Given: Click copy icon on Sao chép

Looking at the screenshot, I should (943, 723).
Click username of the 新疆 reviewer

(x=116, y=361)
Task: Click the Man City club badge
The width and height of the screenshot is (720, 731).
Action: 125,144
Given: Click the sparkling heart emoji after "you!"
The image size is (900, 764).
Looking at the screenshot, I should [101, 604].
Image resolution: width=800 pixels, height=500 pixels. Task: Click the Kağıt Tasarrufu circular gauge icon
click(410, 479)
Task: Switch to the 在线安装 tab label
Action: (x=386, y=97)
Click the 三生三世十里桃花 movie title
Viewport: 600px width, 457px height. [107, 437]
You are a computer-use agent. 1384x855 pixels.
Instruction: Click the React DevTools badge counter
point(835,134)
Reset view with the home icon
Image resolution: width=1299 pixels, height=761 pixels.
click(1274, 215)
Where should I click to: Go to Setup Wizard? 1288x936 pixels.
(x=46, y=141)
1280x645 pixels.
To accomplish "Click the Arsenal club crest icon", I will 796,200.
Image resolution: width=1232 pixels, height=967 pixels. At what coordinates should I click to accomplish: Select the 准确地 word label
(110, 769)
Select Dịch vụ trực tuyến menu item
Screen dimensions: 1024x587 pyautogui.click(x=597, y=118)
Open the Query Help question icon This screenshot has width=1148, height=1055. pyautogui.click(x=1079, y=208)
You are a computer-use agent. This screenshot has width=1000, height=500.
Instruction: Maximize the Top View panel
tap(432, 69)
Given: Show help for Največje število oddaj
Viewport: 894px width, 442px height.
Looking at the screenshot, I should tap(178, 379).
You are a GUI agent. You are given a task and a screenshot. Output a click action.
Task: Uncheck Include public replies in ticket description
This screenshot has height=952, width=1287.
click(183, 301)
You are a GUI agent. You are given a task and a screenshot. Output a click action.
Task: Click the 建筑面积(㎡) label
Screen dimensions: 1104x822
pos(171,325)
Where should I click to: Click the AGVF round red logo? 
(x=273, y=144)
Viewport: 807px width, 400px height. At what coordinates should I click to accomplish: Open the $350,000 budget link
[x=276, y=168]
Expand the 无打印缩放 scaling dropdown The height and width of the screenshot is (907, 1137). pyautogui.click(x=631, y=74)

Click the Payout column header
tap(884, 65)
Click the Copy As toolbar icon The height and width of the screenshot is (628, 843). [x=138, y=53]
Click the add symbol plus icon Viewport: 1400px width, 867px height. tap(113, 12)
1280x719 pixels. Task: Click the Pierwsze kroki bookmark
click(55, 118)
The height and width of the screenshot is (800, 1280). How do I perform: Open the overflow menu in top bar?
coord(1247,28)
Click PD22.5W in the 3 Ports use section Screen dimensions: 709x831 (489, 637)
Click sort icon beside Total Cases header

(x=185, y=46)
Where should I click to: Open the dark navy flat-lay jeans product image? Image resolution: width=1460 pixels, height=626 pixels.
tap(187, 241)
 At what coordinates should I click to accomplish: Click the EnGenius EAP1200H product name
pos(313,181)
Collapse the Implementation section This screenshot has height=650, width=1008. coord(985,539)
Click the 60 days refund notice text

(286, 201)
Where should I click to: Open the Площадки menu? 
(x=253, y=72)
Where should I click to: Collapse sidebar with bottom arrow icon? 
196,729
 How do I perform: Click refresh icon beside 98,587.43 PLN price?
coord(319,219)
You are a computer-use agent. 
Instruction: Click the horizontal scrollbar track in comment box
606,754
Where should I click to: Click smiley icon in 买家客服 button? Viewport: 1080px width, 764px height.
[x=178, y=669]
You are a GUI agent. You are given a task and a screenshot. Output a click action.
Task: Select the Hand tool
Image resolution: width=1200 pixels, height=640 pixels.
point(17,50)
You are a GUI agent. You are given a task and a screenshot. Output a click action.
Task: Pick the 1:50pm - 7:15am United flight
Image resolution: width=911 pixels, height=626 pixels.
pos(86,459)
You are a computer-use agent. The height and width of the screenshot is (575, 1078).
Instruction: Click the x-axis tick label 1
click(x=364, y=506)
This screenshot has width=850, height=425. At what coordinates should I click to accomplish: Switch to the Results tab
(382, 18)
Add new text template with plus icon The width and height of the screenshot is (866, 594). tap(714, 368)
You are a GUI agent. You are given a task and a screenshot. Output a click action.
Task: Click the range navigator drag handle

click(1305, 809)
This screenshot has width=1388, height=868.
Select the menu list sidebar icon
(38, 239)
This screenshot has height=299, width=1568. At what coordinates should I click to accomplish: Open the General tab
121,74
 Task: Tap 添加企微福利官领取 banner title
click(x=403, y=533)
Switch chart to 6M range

===============

Try it: Both the line containing "Task: Uncheck Include" and the line containing "Click the Copy" belong in the answer. Print them and every line above that falls between them exactly, and no others.

Exercise output:
Task: Uncheck Include public replies in ticket description
This screenshot has height=952, width=1287.
click(183, 301)
You are a GUI agent. You are given a task and a screenshot. Output a click action.
Task: Click the 建筑面积(㎡) label
Screen dimensions: 1104x822
pos(171,325)
Where should I click to: Click the AGVF round red logo? 
(x=273, y=144)
Viewport: 807px width, 400px height. At what coordinates should I click to accomplish: Open the $350,000 budget link
[x=276, y=168]
Expand the 无打印缩放 scaling dropdown The height and width of the screenshot is (907, 1137). pyautogui.click(x=631, y=74)

Click the Payout column header
tap(884, 65)
Click the Copy As toolbar icon The height and width of the screenshot is (628, 843). [x=138, y=53]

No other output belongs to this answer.